[Collected data]
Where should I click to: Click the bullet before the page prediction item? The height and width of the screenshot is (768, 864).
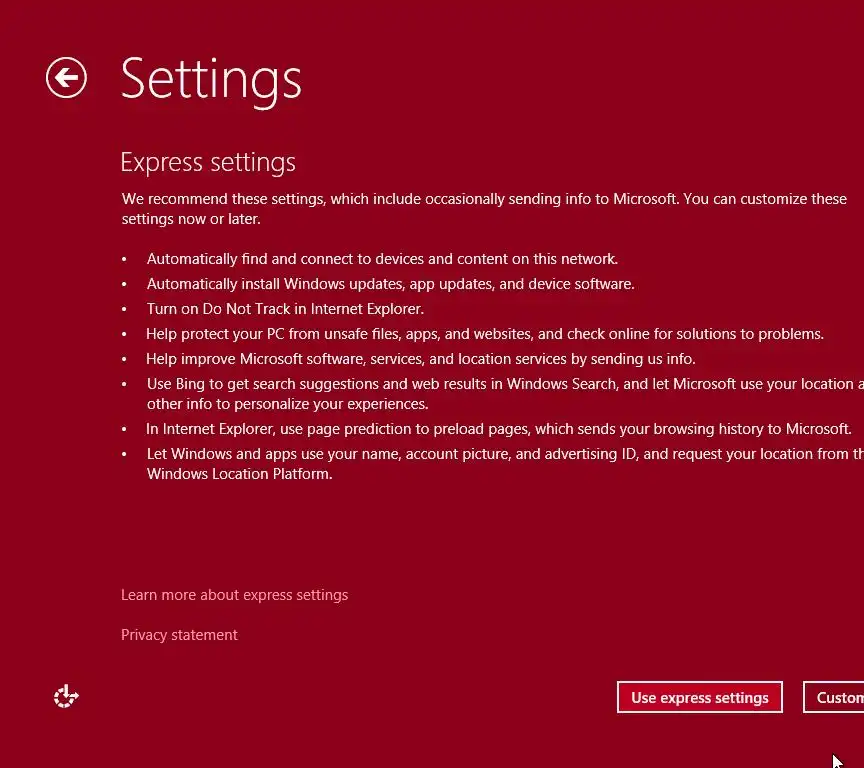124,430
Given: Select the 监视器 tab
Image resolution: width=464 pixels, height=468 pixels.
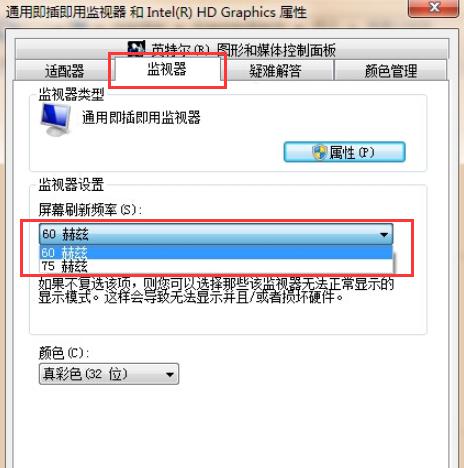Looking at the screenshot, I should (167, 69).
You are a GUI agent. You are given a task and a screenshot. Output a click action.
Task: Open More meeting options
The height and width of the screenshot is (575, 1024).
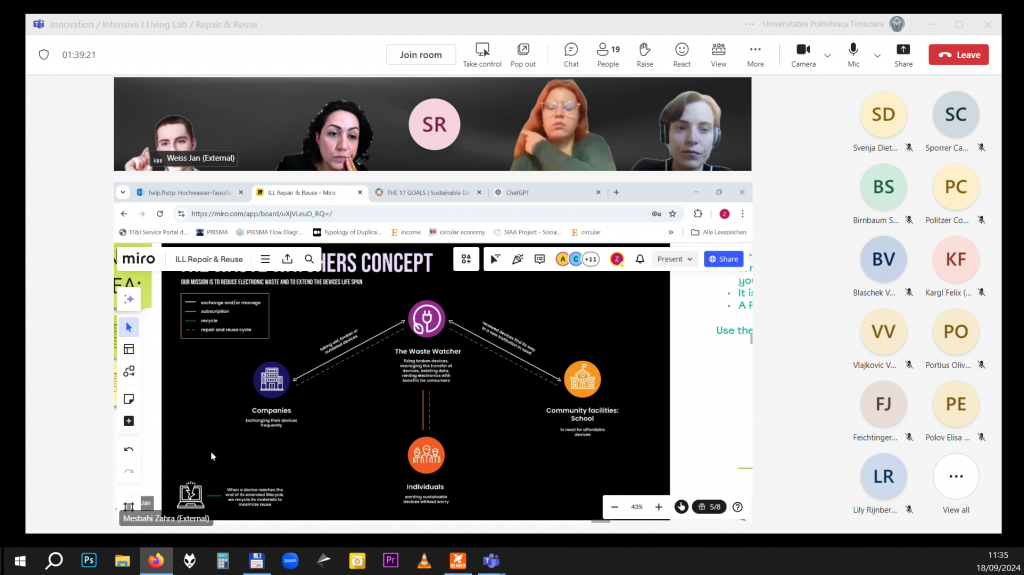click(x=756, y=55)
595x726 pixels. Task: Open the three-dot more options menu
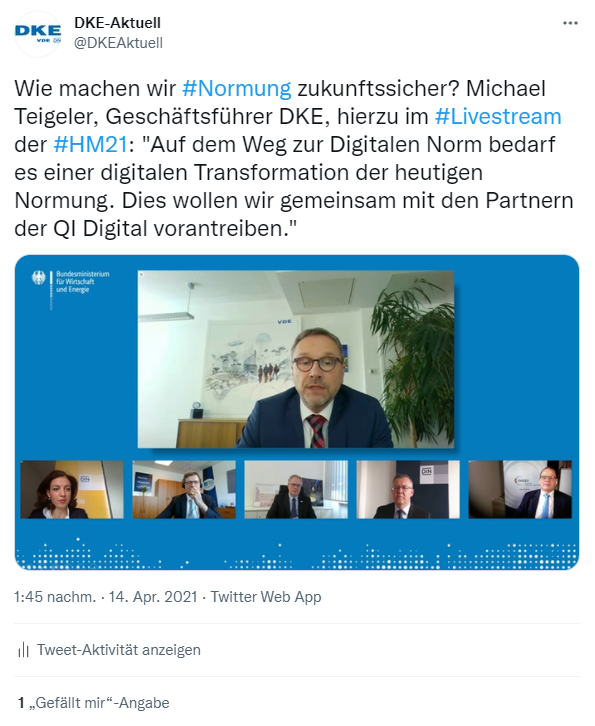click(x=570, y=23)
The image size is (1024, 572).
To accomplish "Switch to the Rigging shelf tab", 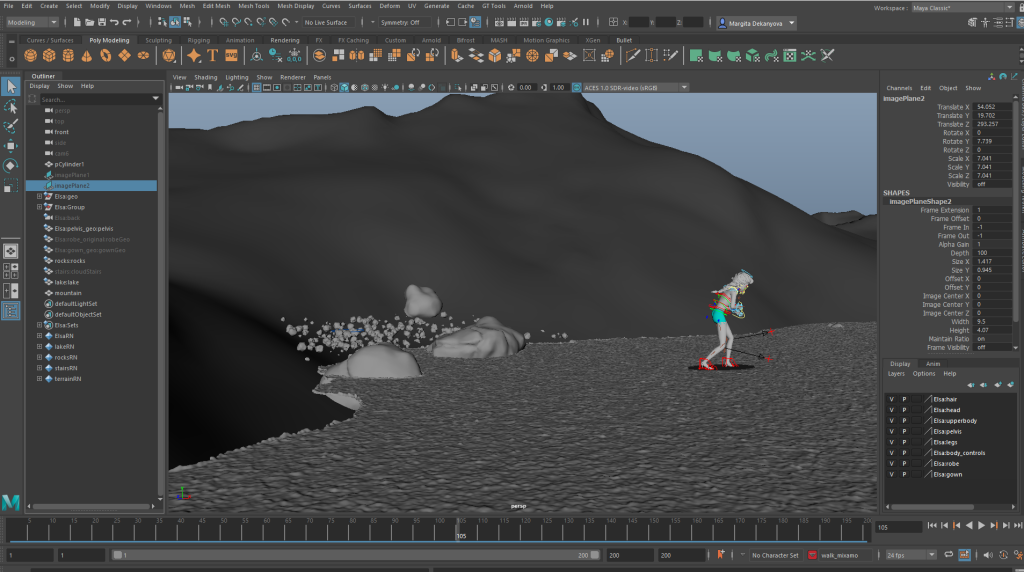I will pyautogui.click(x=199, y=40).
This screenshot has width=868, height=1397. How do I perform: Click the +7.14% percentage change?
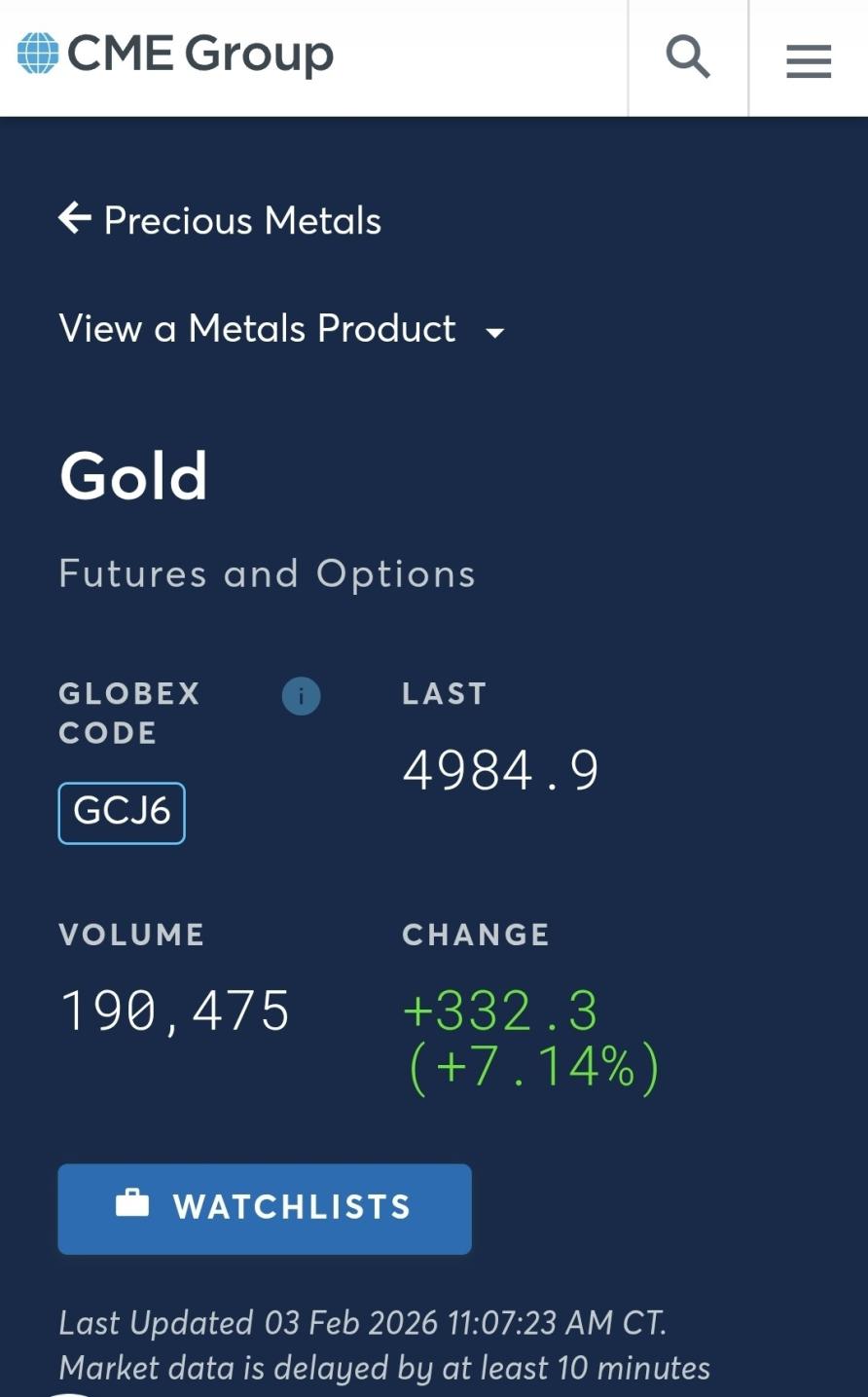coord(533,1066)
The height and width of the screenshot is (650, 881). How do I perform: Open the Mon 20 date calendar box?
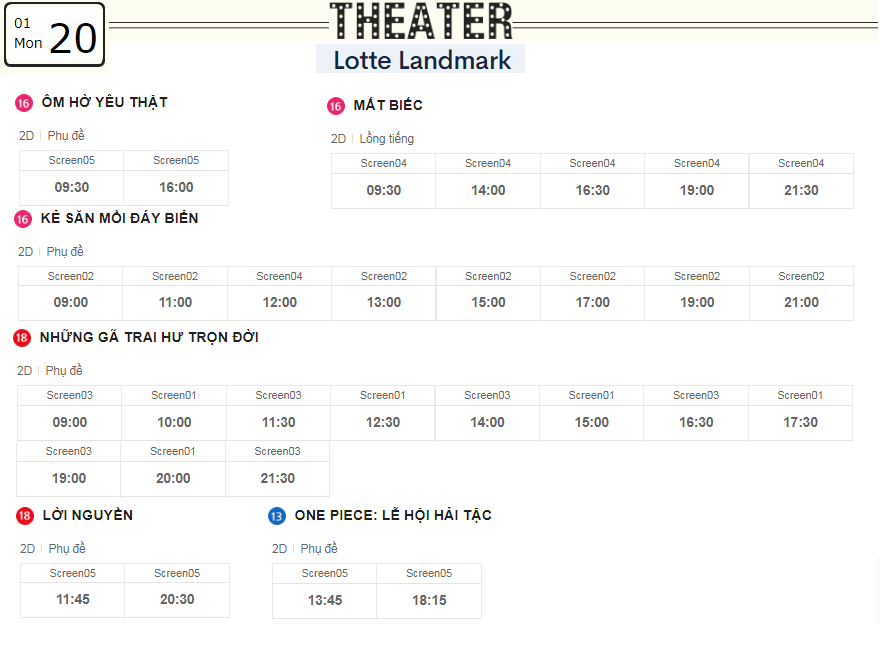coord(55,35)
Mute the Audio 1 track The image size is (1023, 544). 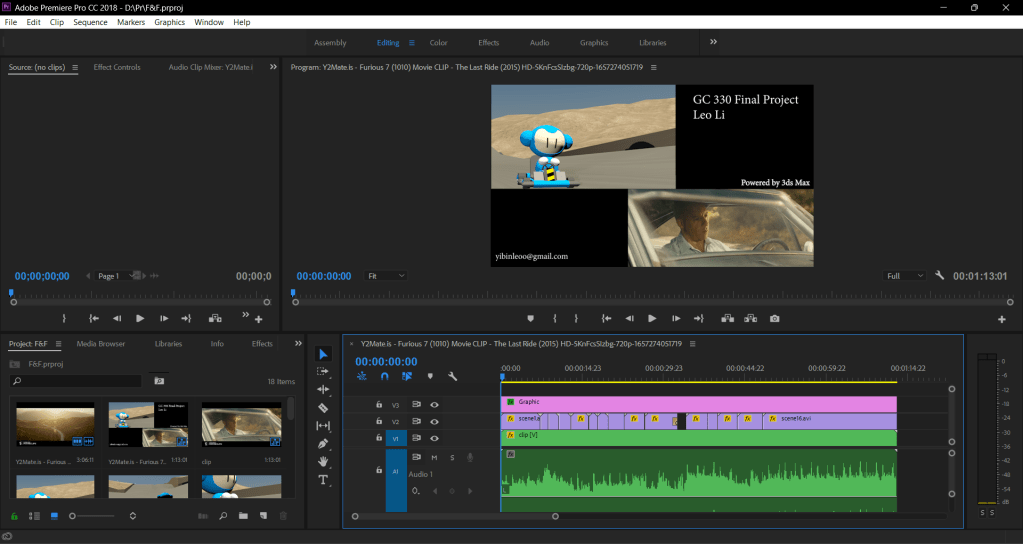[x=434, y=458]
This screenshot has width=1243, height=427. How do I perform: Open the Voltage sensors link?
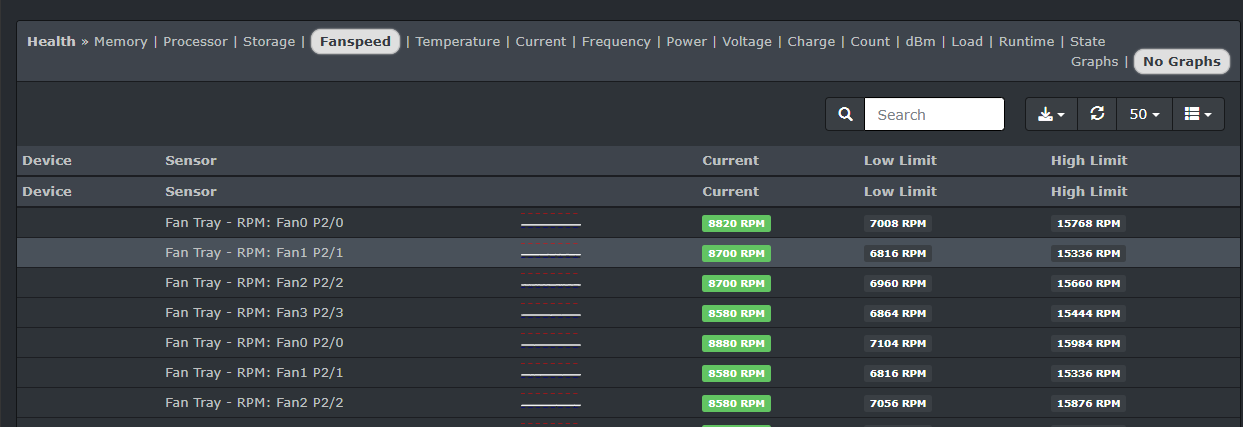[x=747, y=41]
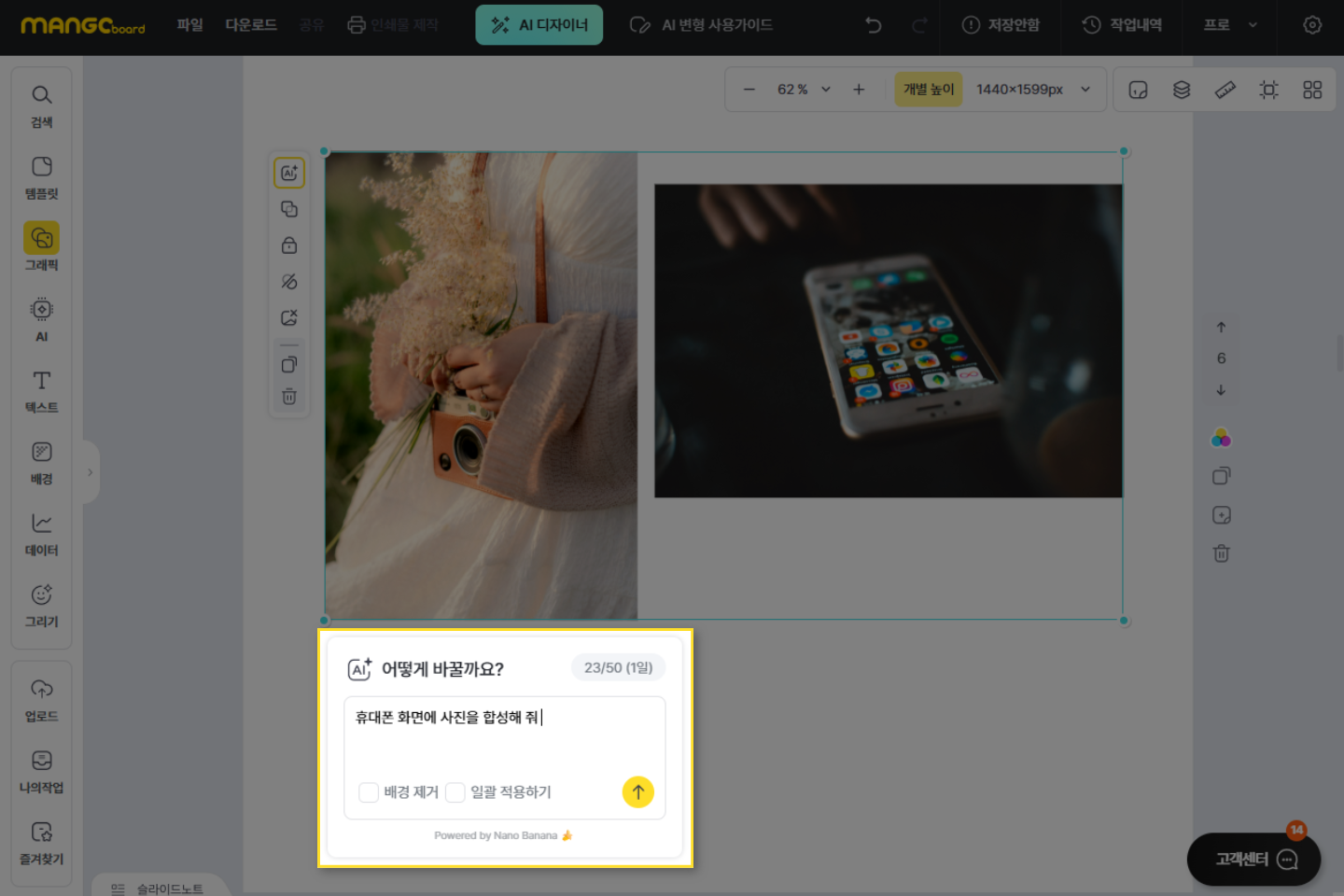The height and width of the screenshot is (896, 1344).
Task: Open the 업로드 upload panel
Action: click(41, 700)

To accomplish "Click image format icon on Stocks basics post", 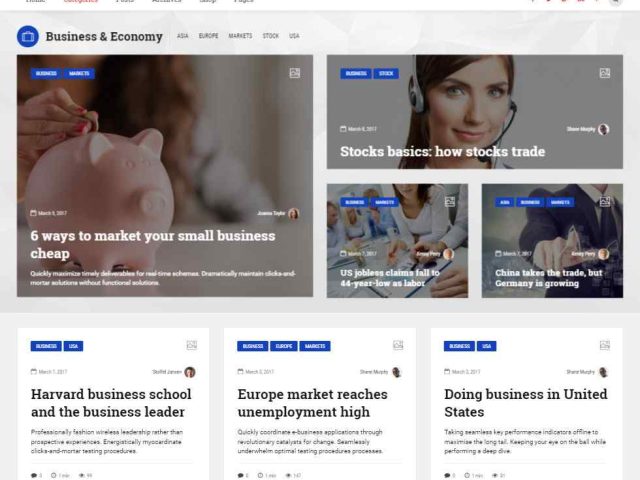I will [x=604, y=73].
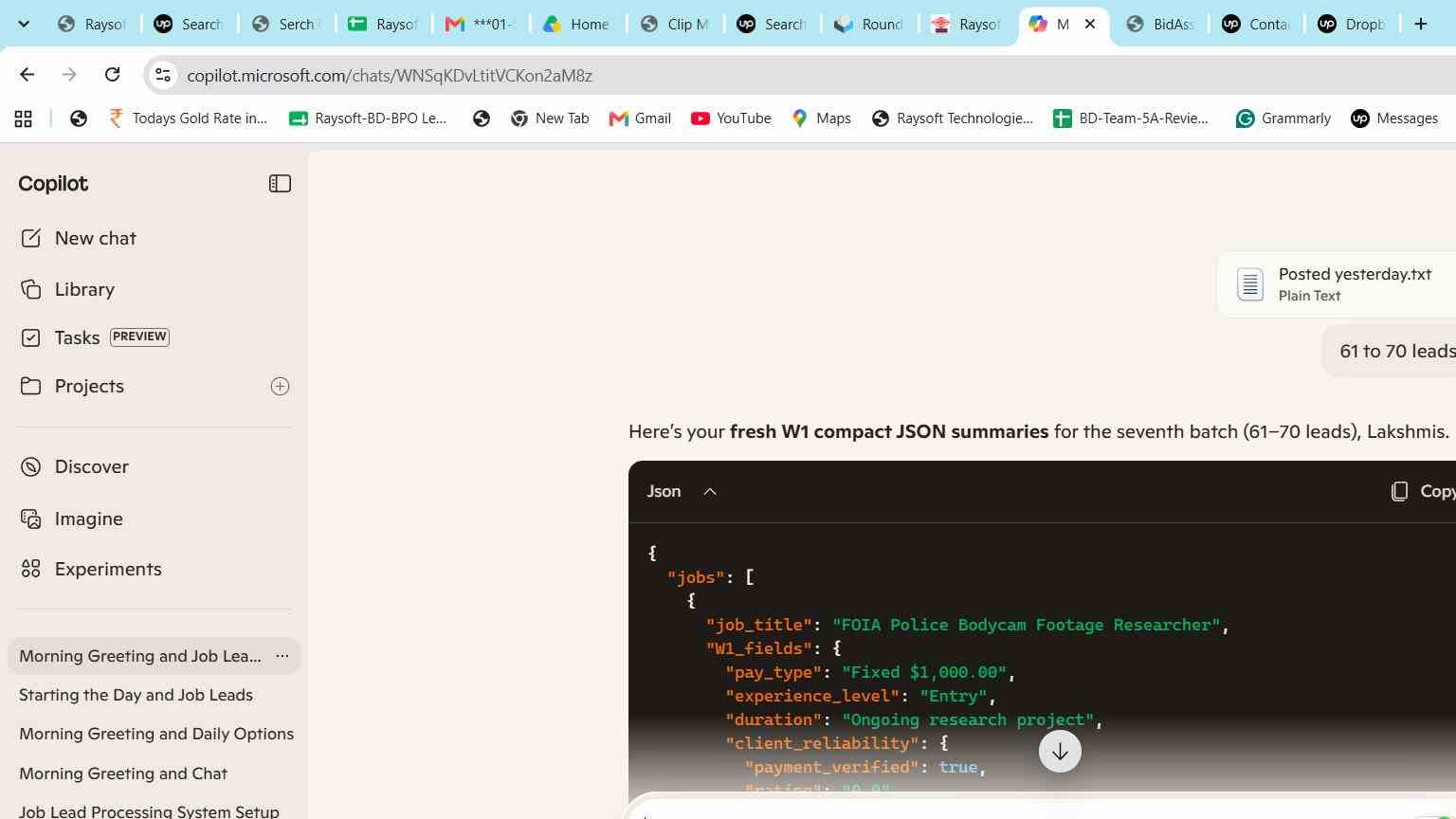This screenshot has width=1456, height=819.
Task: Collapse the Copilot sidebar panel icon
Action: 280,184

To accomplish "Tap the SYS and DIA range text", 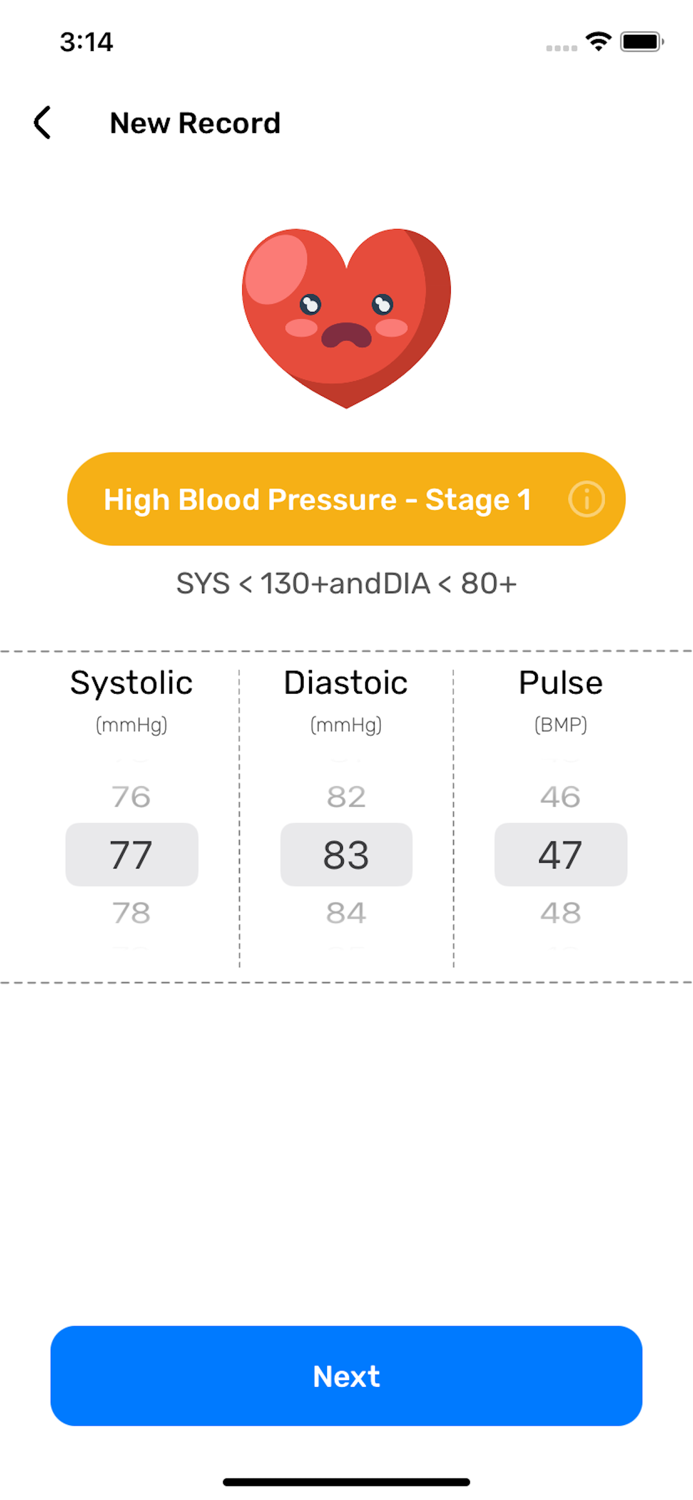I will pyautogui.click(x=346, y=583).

WHAT IS EXPECTED - Output, line for line and exactly, the records above from their first line through the one with "Given: Select the 监视器 tab", both ends included, but no pictures.

EXERCISE RESPONSE -
Where should I click to: Click the bullet before the page prediction item? The height and width of the screenshot is (768, 864).
124,430
Given: Select the 监视器 tab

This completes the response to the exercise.